Raport o gender w Polsce
Na rynku wydawniczym ukazał się wart polecenia reportaż śledczy Agnieszki Niewińskiej „Raport o gender w Polsce”. Autorka przez pół roku udawała feministkę, studiowało na podyplomowych gender studies w Instytucie Badań Literackich Państwowej Akademii Nauk, uczestniczyła w feministycznych wykładach, wystawach, konferencjach, czytała feministyczną i gender propagandę oraz przeprowadziła liczne rozmowy z ekspertami na temat tej szkodliwej patologii.
Niewińska bardzo przystępnie a zarazem merytorycznie opisuje wydarzenia, zawartość publikacji, treść wykładów i szkoleń. Na kartach pracy czytelnicy poznają rojenia feministek propagujących gender, i dopatrujących się wszędzie, w sposób surrealistyczny, patriarchalnej dyskryminacji - jednym z przykładów feministycznego szaleństwa jest to, że według feministek kobiety w powstaniu warszawskim miały być dyskryminowane bo nie wysyłano ich do bezpośredniej walki, co gorsza - zdaniem feministek - nie były świadome tego, że były dyskryminowane.
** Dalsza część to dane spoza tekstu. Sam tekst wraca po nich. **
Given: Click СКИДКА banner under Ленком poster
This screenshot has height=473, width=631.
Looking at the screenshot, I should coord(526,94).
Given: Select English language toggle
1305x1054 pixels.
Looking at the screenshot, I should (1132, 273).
Celem takich chorych feministycznych rozważań jest kontestacja dotychczasowej historii, rewizja przeszłości, wyparcie przez mity feministyczne dotychczasowych mitów. Jednym z takich nowych feministycznych mitów, jest docenienie roli komunizmu w aktywizacji zawodowej kobiet.
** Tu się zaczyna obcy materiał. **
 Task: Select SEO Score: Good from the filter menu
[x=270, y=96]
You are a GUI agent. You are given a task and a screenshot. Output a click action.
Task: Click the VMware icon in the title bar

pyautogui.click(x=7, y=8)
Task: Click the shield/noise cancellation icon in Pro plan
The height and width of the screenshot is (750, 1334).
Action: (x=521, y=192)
Feministki - w swojej feministycznej interpretacji historii i polityki - odzierają historię z treści, sensu i tragizmu, świadomie fałszują rzeczywistość. Jednym z takich przykładów jest twierdzenie feministek, że w krajach katolickich kobiety nie miały praw wyborczych - w rzeczywistości w Polsce, Austrii i Niemczech miały, a rządzona przez masonerię Francja nie przyznała kobietom prawa głosu z powodu tego, że Francuski opowiadały się za katolicyzmem.
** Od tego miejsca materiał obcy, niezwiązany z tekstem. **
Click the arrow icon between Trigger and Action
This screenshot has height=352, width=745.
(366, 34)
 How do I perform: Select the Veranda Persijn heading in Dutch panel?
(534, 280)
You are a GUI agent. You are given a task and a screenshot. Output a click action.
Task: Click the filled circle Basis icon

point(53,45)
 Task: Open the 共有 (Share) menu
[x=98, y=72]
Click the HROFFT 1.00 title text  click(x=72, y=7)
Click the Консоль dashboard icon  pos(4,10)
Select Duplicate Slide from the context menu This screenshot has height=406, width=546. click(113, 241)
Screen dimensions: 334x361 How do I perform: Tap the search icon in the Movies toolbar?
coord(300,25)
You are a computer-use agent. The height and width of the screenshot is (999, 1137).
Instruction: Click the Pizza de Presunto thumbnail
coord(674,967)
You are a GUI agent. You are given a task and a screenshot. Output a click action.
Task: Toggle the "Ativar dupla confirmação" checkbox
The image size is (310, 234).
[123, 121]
Feministki w swoich narracjach podkreślają, że to forma języka kształtuje świadomość. Dlatego celem feministek jest zniszczenie patriarchalnego języka, który, zdaniem feministek, do dziś odpowiada za to, że kobiety nie dostrzegają swojej marginalizacji i tego, że są dyskryminowane. Instrumentalne wykorzystanie języka w dziele kreacji nowej rzeczywistości, przed feministkami, praktykowali komuniści i naziści.
W trakcie lektury książki Agnieszki Niewińskiej trudno się nie oprzeć konstatacji, że to, iż feministki twierdzą, że patriarchalny język przypisuje kobietom głupie cechy i zainteresowania, jest nieprawdą. W rzeczywistości to nie patriarchalny język, ale same feministki naznaczyły jako głupie cechy i zainteresowania kobiet, uznając tym samym kobiety za gorsze i głupsze. Feministki nie afirmują więc aktywności kobiet, tylko naznaczają kobiecą aktywność negatywnie.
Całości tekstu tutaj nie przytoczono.